Sunday, October 01, 2023

Sunday Splash Page #290

 
"Un-Alloyed Trouble", in Justice League: Generation Lost #11, by Judd Winick (writer), Aaron Lopresti (penciler), Matt Ryan (inker), Hi-Fi (colorist), Travis Lanham (letterer)

After the whole "zombie army" thing of Blackest Night, DC did a couple of year-long series spinning out of it. Including this one, where back-from-the-dead Max Lord a) makes everyone forget he existed, b) makes everyone think Ted Kord actually committed suicide, c) kills Magog but pins it on Captain Atom, and d) uses the old JLI cast to cripple most of the major international intelligence agencies (aka, Checkmate) so he can take control of their assets to run back his stupid OMAC plan and make a world run by "regular humans." Or more accurately, run by Max Lord, a guy with mind-control powers.

So Max Lord is full of shit. What else is new in the 21st Century?

It's a frustrating series to read. It's 23 issues of Booster Gold and several of the old JLI crew - Fire, Ice, Captain Atom, a new Rocket Red and Jaime Reyes - trying to bring down Max, only to have Max lead them around by the nose. Every time they think they've got him, ha ha, nope! Max isn't there at all! Or he is, and he just shuts Booster down with the old mind control whammy and gets away again.

When they do finally get him at the end, when Booster kicks his ass and Captain Atom scares Max bad enough he'll undo his memory wipe and remind everyone what he's done, he still gets away to post Youtube videos about how, actually, those memories are lies and he's a swell guy just trying to do the right thing. That's the conclusion to a book that ran for an entire year?

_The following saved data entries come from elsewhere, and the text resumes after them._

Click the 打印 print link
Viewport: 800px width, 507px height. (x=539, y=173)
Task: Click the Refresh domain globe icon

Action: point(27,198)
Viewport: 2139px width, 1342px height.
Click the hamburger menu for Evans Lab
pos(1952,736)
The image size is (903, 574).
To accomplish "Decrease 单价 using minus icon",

It was going to segue into a new Justice League International book. Too bad DC did the New 52 about three months after this concluded. There was a JLI book in that initial roll out, but it died a swift death and I don't think the Max Lord stuff ever came. And how would it have worked anyway, with all the continuity behind it having been chucked in the trash disposal?

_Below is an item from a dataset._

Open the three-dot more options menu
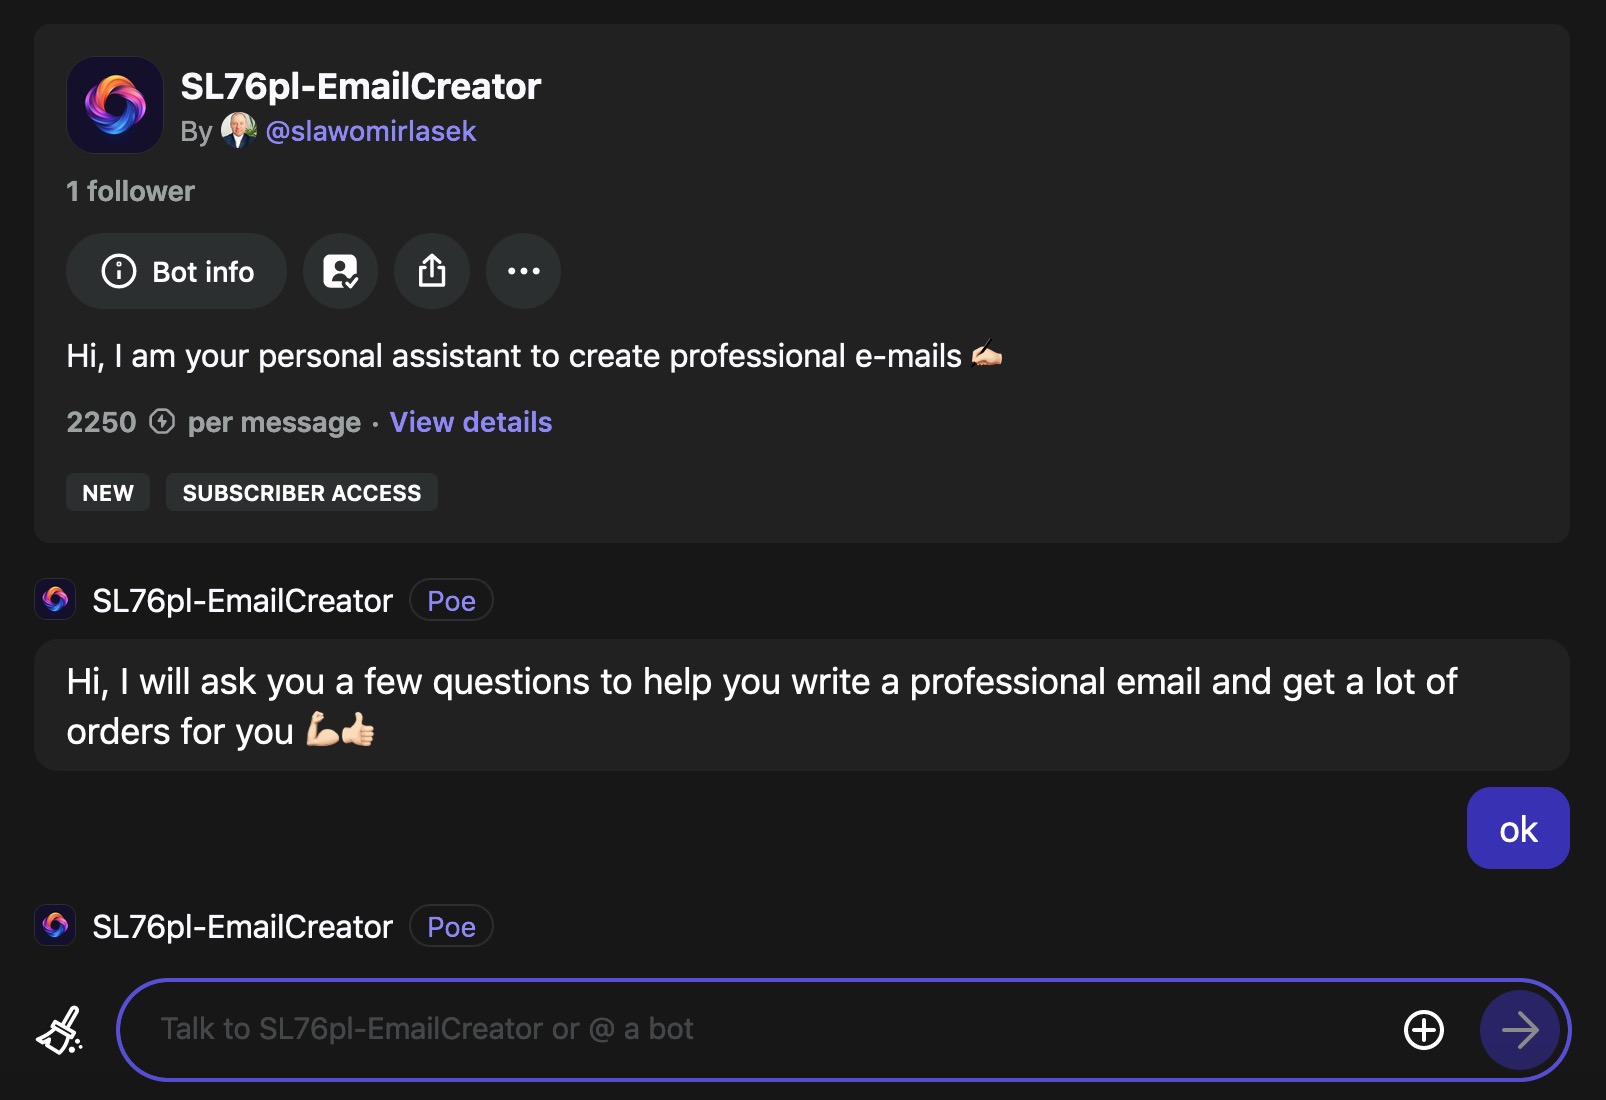Viewport: 1606px width, 1100px height. point(523,271)
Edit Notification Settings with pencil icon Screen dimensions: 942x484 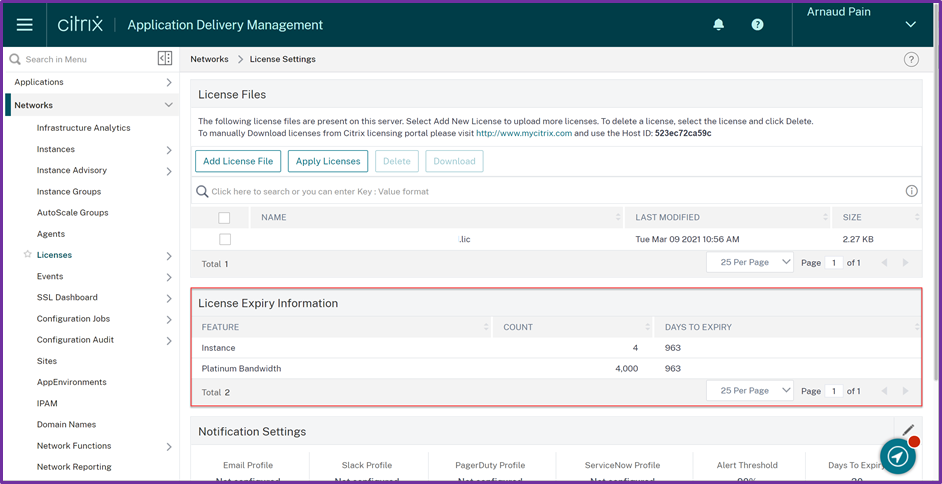point(908,430)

It makes the book sort of a weird artifact. Batman gets involved near the end - both of them, since this is after Bruce Wayne comes back from the time travel thing Darkseid did to him in Final Crisis, but Grayson's still being Batman, too. Max tries to use his Super-Adaptoid rip-off OMAC to kill Wonder Woman, as payback for the neck snapping thing. But it's Wonder Woman during that weird story JMS wrote where everyone forgot she existed, and she was going around in a yoga pants and a denim jacket version of her costume. She doesn't remember any of them, and none of them remember her. Max seems to be the only one who knows why he's doing it.

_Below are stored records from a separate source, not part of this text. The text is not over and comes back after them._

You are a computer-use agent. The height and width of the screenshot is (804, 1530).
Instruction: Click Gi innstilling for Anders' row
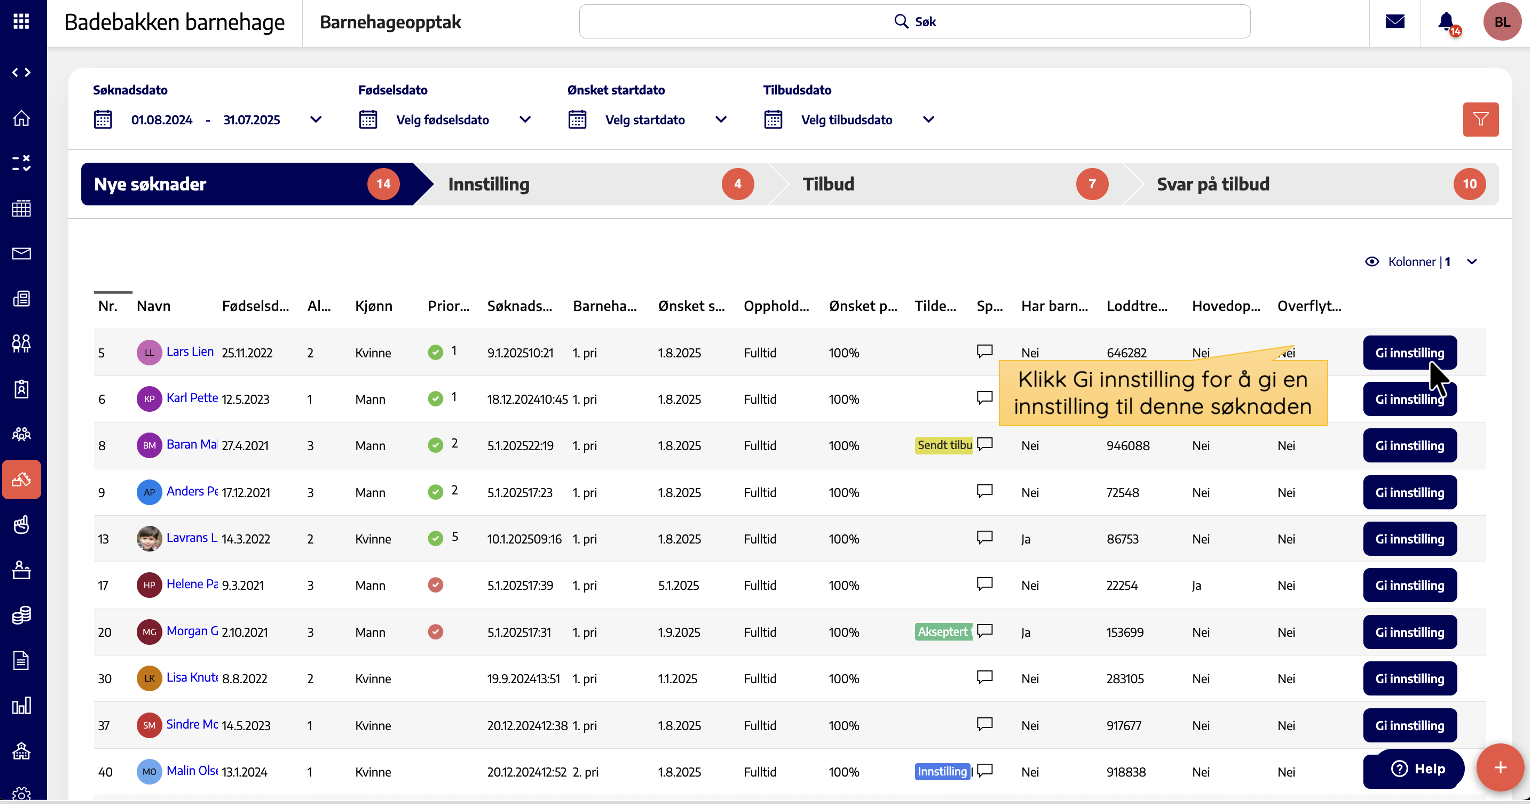[x=1409, y=492]
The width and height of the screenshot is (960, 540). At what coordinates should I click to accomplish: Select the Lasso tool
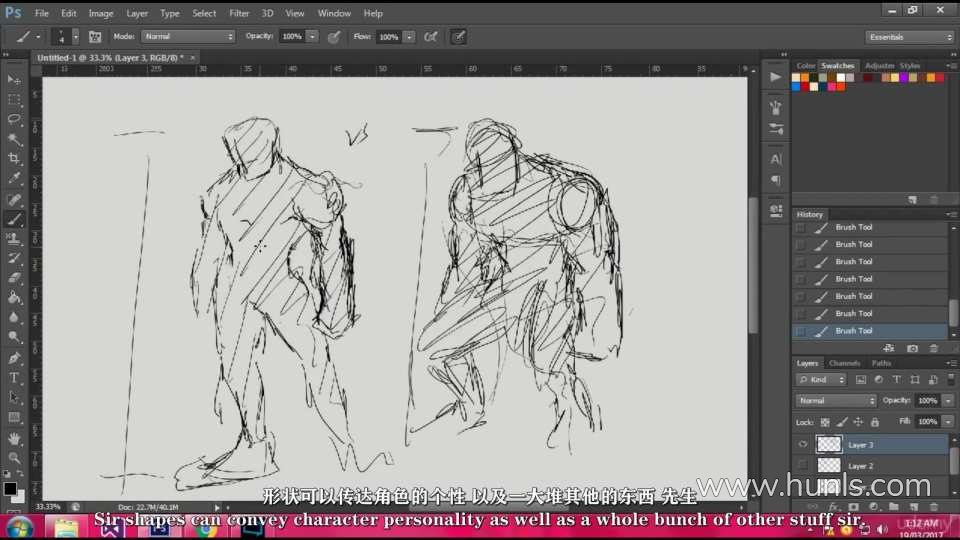tap(14, 119)
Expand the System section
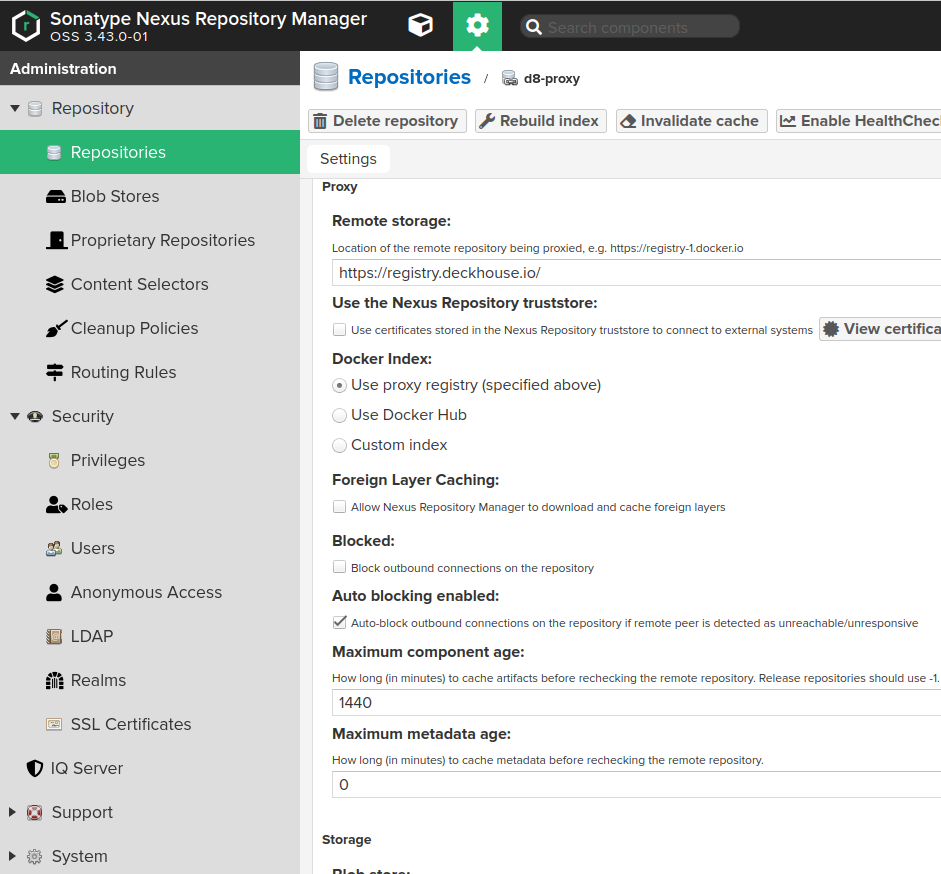This screenshot has height=874, width=941. pyautogui.click(x=13, y=856)
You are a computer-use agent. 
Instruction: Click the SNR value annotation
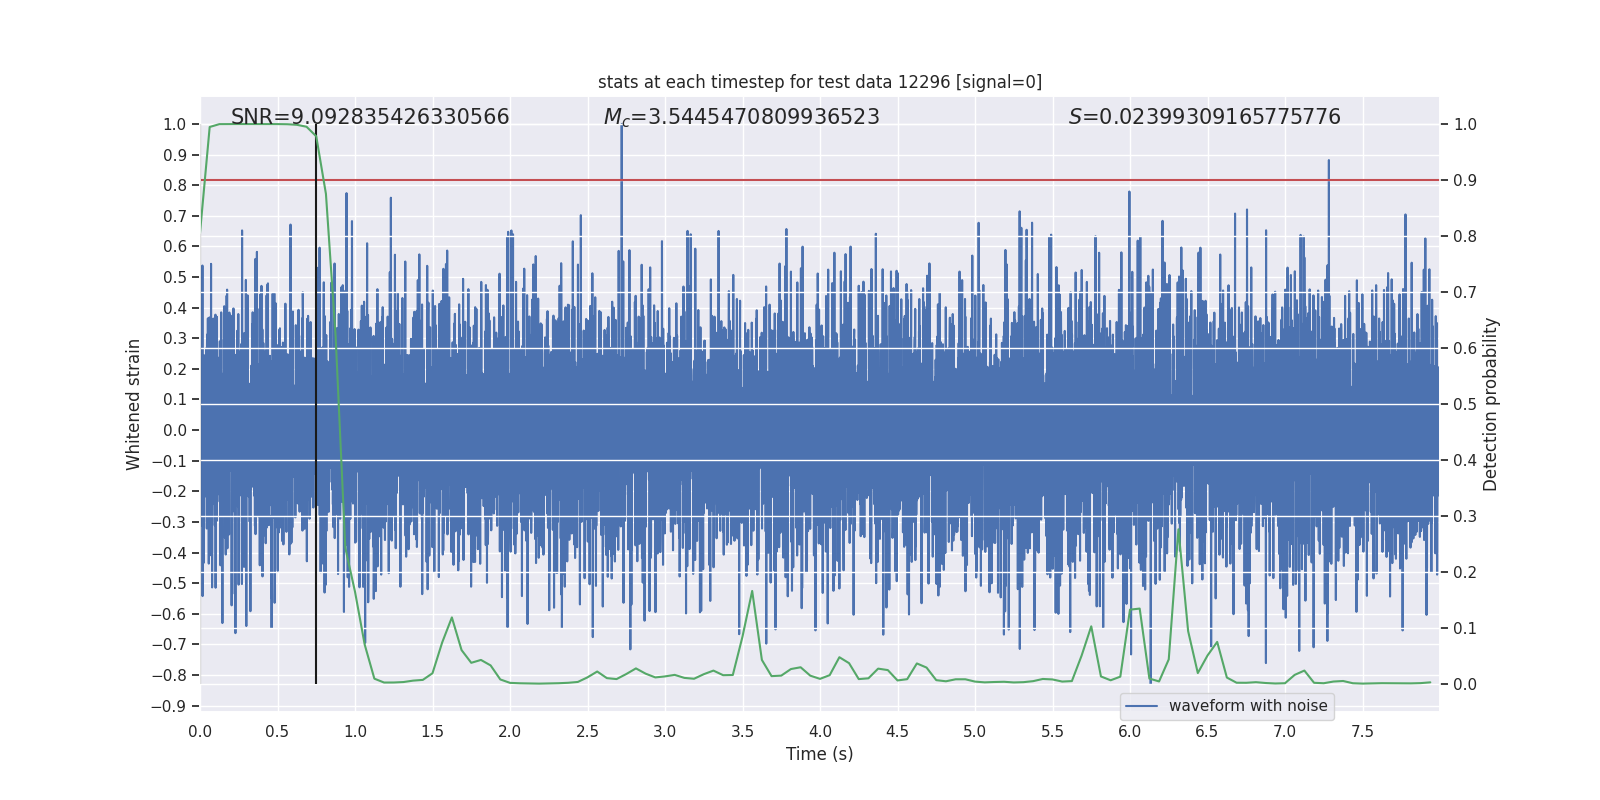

This is also the book where Judd Winick threw out Ice's long-standing origin as a belonging to a group of Norse deities. Instead, that was all something she made up to run from the memories of her father being some kind of low-level grifter who tried to use her until she lost control and killed him. Also, she was Romany now for some reason. Probably not in the Top 10 most inexplicable writing decision Jud Winick made in comics, but still pretty stupid.

I did find the parts of the story dealing with Captain Atom interesting. He keeps having to absorb massive amounts of energy, and each time it flings him to some point in the far future. He's there for a period of time until he adjusts to the energy and returns home. Winick plays up how Atom feels less and less human all the time, but that he hides it behind the stoic front. It was honestly the most I've ever given a shit about Captain Atom. That's something, at least. Not much, but it's something.

And with that depressing sendoff, we conclude the letter J.

2 comments:

Gary said...

Agree a hundred percent with this - especially about Ice and the retcon of her origins. Around the time, I ranted in several posts on my old blog about it (first one here, I won't bore you with the rest: http://crisisonearthprime.blogspot.com/2010/11/better-off-dead.html) and I am so happy that after the New 52, that hideous retcon was never mentioned again.

CalvinPitt said...

I remember when this came out that Sally at Green Lantern Butts Forever was beside herself with the stupidity of that retcon. I guess Guy Gardner had made it a point to learn the language or Tora's people, had met her parents and then Winick comes along and goes, "Nope, none of that happened, somehow."

I haven't seen everything he wrote for DC (thankfully), but I'm struggling to think of anything that was any good.